::: LISTED RECORDS

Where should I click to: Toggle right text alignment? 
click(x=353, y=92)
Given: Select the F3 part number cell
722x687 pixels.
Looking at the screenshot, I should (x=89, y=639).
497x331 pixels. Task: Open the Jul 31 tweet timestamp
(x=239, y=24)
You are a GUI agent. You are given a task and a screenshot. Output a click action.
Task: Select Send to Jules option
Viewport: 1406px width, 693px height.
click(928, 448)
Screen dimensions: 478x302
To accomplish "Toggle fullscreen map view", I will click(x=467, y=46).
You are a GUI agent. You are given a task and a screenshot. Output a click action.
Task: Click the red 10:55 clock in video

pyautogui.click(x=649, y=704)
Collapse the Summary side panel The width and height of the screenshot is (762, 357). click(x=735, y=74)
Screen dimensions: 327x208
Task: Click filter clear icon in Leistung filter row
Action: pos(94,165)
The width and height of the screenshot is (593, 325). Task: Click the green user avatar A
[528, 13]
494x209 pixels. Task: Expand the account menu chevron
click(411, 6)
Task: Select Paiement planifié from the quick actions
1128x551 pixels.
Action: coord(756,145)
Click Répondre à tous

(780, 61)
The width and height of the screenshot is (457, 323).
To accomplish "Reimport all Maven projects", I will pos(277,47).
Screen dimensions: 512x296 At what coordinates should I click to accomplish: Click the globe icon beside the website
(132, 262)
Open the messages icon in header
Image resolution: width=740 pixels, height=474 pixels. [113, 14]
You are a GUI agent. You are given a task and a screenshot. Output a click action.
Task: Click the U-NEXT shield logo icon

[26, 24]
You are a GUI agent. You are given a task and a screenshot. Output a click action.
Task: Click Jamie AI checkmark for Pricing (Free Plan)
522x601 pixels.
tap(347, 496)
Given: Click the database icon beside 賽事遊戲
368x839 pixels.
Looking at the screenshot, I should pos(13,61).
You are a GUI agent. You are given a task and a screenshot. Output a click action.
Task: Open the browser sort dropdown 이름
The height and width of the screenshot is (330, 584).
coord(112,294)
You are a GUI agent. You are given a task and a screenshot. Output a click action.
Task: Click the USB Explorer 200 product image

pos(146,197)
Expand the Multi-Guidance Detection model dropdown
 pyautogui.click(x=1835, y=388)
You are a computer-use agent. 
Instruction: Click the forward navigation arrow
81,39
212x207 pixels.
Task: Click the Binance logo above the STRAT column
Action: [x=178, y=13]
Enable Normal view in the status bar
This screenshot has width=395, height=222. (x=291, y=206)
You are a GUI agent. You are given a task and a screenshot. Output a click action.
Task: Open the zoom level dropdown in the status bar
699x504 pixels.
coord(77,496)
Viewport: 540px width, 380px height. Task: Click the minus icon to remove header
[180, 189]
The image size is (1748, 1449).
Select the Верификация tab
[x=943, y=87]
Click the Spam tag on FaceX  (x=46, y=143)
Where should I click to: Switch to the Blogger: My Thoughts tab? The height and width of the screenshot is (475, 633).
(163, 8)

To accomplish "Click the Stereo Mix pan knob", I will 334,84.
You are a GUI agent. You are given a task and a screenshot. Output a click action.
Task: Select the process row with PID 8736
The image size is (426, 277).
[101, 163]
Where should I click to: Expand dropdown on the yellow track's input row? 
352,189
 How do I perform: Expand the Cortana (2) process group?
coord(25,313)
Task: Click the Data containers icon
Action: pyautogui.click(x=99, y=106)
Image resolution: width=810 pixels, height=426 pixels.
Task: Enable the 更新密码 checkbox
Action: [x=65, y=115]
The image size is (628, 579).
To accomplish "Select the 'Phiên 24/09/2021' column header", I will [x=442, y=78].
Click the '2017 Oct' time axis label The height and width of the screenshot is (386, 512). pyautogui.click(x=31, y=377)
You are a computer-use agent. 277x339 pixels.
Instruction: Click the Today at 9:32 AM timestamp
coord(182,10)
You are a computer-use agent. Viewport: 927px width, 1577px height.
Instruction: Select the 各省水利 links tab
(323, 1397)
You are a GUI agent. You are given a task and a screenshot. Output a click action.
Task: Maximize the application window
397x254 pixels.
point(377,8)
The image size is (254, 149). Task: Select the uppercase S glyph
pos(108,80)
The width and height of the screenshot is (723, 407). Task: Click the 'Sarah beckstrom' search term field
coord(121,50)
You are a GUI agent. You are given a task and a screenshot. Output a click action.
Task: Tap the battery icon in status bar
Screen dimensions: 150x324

::::::

• [STATED TASK]
Reproduce the entries above without any change, starting from the first line and ending with the line that contains "(x=239, y=24)".

• [ANSWER FOR THE TASK]
Where should I click to: Toggle right text alignment? 
click(x=353, y=92)
Given: Select the F3 part number cell
722x687 pixels.
Looking at the screenshot, I should (x=89, y=639).
497x331 pixels. Task: Open the Jul 31 tweet timestamp
(x=239, y=24)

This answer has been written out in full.